(Saved entries)
-=-=-=-=-
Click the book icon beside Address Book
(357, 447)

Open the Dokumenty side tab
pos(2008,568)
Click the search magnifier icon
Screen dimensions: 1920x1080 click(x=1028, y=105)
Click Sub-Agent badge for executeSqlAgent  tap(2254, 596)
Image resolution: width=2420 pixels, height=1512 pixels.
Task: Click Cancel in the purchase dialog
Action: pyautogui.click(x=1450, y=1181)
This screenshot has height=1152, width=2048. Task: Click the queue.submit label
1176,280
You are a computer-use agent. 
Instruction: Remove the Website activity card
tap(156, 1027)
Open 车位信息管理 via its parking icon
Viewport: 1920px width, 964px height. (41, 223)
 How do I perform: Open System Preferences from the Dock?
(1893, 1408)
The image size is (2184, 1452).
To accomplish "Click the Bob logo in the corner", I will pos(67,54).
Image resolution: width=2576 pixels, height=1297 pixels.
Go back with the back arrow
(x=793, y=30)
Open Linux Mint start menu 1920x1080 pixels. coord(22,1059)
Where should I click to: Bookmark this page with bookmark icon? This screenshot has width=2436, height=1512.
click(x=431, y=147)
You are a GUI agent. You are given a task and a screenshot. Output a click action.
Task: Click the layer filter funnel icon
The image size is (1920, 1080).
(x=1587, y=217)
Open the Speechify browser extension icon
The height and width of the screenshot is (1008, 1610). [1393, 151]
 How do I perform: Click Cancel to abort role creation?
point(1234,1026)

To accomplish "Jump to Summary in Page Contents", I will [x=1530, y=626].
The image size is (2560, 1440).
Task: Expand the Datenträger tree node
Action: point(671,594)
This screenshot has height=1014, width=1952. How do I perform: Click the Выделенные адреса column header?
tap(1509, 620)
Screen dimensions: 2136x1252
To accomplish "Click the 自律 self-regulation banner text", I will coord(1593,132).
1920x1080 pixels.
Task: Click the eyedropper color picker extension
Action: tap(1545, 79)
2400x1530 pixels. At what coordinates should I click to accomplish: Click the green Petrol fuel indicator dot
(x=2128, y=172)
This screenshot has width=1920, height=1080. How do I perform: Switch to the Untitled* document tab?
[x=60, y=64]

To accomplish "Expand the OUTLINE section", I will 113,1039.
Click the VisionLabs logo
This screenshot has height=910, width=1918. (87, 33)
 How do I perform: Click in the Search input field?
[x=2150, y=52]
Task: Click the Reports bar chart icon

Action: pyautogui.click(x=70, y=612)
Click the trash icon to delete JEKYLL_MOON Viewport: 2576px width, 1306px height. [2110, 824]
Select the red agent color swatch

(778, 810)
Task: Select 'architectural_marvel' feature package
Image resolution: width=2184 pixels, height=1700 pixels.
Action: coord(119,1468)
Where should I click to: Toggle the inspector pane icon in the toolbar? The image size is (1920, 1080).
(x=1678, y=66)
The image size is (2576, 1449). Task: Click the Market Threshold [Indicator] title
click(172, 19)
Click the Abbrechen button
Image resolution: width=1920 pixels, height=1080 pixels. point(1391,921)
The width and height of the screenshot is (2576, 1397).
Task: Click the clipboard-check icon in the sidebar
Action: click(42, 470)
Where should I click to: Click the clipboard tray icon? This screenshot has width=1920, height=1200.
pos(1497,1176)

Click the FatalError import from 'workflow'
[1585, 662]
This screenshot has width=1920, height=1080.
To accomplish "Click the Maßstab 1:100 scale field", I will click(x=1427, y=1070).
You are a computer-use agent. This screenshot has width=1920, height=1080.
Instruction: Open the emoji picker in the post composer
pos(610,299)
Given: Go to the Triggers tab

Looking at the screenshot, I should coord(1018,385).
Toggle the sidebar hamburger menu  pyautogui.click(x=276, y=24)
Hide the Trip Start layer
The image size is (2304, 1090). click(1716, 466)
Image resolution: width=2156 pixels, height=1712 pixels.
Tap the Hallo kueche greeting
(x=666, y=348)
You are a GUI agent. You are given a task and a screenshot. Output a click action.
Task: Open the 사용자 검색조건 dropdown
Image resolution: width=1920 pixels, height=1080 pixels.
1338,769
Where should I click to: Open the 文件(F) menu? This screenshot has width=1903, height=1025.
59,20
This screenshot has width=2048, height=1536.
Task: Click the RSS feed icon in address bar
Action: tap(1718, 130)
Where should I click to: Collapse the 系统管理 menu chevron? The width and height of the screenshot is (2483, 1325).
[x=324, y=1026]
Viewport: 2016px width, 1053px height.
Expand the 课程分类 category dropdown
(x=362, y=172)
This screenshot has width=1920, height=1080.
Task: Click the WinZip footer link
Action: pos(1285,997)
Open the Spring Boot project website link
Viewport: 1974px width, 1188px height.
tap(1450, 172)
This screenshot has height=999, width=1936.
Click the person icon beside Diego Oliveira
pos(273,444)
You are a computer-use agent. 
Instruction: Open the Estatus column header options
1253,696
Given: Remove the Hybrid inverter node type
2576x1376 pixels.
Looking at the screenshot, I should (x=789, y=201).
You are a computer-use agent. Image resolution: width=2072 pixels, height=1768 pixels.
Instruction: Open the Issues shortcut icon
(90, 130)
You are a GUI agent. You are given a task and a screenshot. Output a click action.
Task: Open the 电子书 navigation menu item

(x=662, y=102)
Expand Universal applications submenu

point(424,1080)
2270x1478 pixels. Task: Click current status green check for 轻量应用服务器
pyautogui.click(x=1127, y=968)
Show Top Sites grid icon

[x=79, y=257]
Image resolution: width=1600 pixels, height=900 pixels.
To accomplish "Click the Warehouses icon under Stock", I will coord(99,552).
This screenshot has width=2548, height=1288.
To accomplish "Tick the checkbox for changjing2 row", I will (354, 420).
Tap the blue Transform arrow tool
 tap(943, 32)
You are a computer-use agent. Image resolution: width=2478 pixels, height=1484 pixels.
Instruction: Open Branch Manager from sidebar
-=-=-=-=-
▶ _TASK REQUIREMENTS_:
Every line of the data above is to be copied out exactly.

▶ _SOLVED PROBLEM_:
Click the book icon beside Address Book
(357, 447)

Open the Dokumenty side tab
pos(2008,568)
Click the search magnifier icon
Screen dimensions: 1920x1080 click(x=1028, y=105)
Click Sub-Agent badge for executeSqlAgent  tap(2254, 596)
Image resolution: width=2420 pixels, height=1512 pixels.
Task: Click Cancel in the purchase dialog
Action: pyautogui.click(x=1450, y=1181)
This screenshot has height=1152, width=2048. Task: Click the queue.submit label
1176,280
You are a computer-use agent. 
Instruction: Remove the Website activity card
tap(156, 1027)
Open 车位信息管理 via its parking icon
Viewport: 1920px width, 964px height. (41, 223)
 How do I perform: Open System Preferences from the Dock?
(1893, 1408)
The image size is (2184, 1452).
To accomplish "Click the Bob logo in the corner", I will pos(67,54).
Image resolution: width=2576 pixels, height=1297 pixels.
Go back with the back arrow
(x=793, y=30)
Open Linux Mint start menu 1920x1080 pixels. coord(22,1059)
Where should I click to: Bookmark this page with bookmark icon? This screenshot has width=2436, height=1512.
click(x=431, y=147)
You are a GUI agent. You are given a task and a screenshot. Output a click action.
Task: Click the layer filter funnel icon
The image size is (1920, 1080).
(x=1587, y=217)
Open the Speechify browser extension icon
The height and width of the screenshot is (1008, 1610). [1393, 151]
 How do I perform: Click Cancel to abort role creation?
point(1234,1026)

To accomplish "Jump to Summary in Page Contents", I will [x=1530, y=626].
The image size is (2560, 1440).
Task: Expand the Datenträger tree node
Action: point(671,594)
This screenshot has height=1014, width=1952. How do I perform: Click the Выделенные адреса column header?
tap(1509, 620)
Screen dimensions: 2136x1252
To accomplish "Click the 自律 self-regulation banner text", I will coord(1593,132).
1920x1080 pixels.
Task: Click the eyedropper color picker extension
Action: tap(1545, 79)
2400x1530 pixels. At what coordinates should I click to accomplish: Click the green Petrol fuel indicator dot
(x=2128, y=172)
This screenshot has width=1920, height=1080. How do I perform: Switch to the Untitled* document tab?
[x=60, y=64]

To accomplish "Expand the OUTLINE section", I will 113,1039.
Click the VisionLabs logo
This screenshot has height=910, width=1918. (87, 33)
 How do I perform: Click in the Search input field?
[x=2150, y=52]
Task: Click the Reports bar chart icon

Action: pyautogui.click(x=70, y=612)
Click the trash icon to delete JEKYLL_MOON Viewport: 2576px width, 1306px height. [2110, 824]
Select the red agent color swatch

(778, 810)
Task: Select 'architectural_marvel' feature package
Image resolution: width=2184 pixels, height=1700 pixels.
Action: coord(119,1468)
Where should I click to: Toggle the inspector pane icon in the toolbar? The image size is (1920, 1080).
(x=1678, y=66)
The image size is (2576, 1449). Task: Click the Market Threshold [Indicator] title
click(172, 19)
Click the Abbrechen button
Image resolution: width=1920 pixels, height=1080 pixels. point(1391,921)
The width and height of the screenshot is (2576, 1397).
Task: Click the clipboard-check icon in the sidebar
Action: click(42, 470)
Where should I click to: Click the clipboard tray icon? This screenshot has width=1920, height=1200.
pos(1497,1176)

Click the FatalError import from 'workflow'
[1585, 662]
This screenshot has width=1920, height=1080.
To accomplish "Click the Maßstab 1:100 scale field", I will click(x=1427, y=1070).
You are a computer-use agent. This screenshot has width=1920, height=1080.
Instruction: Open the emoji picker in the post composer
pos(610,299)
Given: Go to the Triggers tab

Looking at the screenshot, I should coord(1018,385).
Toggle the sidebar hamburger menu  pyautogui.click(x=276, y=24)
Hide the Trip Start layer
The image size is (2304, 1090). click(1716, 466)
Image resolution: width=2156 pixels, height=1712 pixels.
Tap the Hallo kueche greeting
(x=666, y=348)
You are a GUI agent. You are given a task and a screenshot. Output a click action.
Task: Open the 사용자 검색조건 dropdown
Image resolution: width=1920 pixels, height=1080 pixels.
1338,769
Where should I click to: Open the 文件(F) menu? This screenshot has width=1903, height=1025.
59,20
This screenshot has width=2048, height=1536.
Task: Click the RSS feed icon in address bar
Action: tap(1718, 130)
Where should I click to: Collapse the 系统管理 menu chevron? The width and height of the screenshot is (2483, 1325).
[x=324, y=1026]
Viewport: 2016px width, 1053px height.
Expand the 课程分类 category dropdown
(x=362, y=172)
This screenshot has width=1920, height=1080.
Task: Click the WinZip footer link
Action: pos(1285,997)
Open the Spring Boot project website link
Viewport: 1974px width, 1188px height.
tap(1450, 172)
This screenshot has height=999, width=1936.
Click the person icon beside Diego Oliveira
pos(273,444)
You are a computer-use agent. 
Instruction: Open the Estatus column header options
1253,696
Given: Remove the Hybrid inverter node type
2576x1376 pixels.
Looking at the screenshot, I should (x=789, y=201).
You are a computer-use agent. Image resolution: width=2072 pixels, height=1768 pixels.
Instruction: Open the Issues shortcut icon
(90, 130)
You are a GUI agent. You are given a task and a screenshot. Output a click action.
Task: Open the 电子书 navigation menu item

(x=662, y=102)
Expand Universal applications submenu

point(424,1080)
2270x1478 pixels. Task: Click current status green check for 轻量应用服务器
pyautogui.click(x=1127, y=968)
Show Top Sites grid icon

[x=79, y=257]
Image resolution: width=1600 pixels, height=900 pixels.
To accomplish "Click the Warehouses icon under Stock", I will coord(99,552).
This screenshot has width=2548, height=1288.
To accomplish "Tick the checkbox for changjing2 row", I will (354, 420).
Tap the blue Transform arrow tool
 tap(943, 32)
You are a computer-use agent. Image resolution: width=2478 pixels, height=1484 pixels.
Instruction: Open Branch Manager from sidebar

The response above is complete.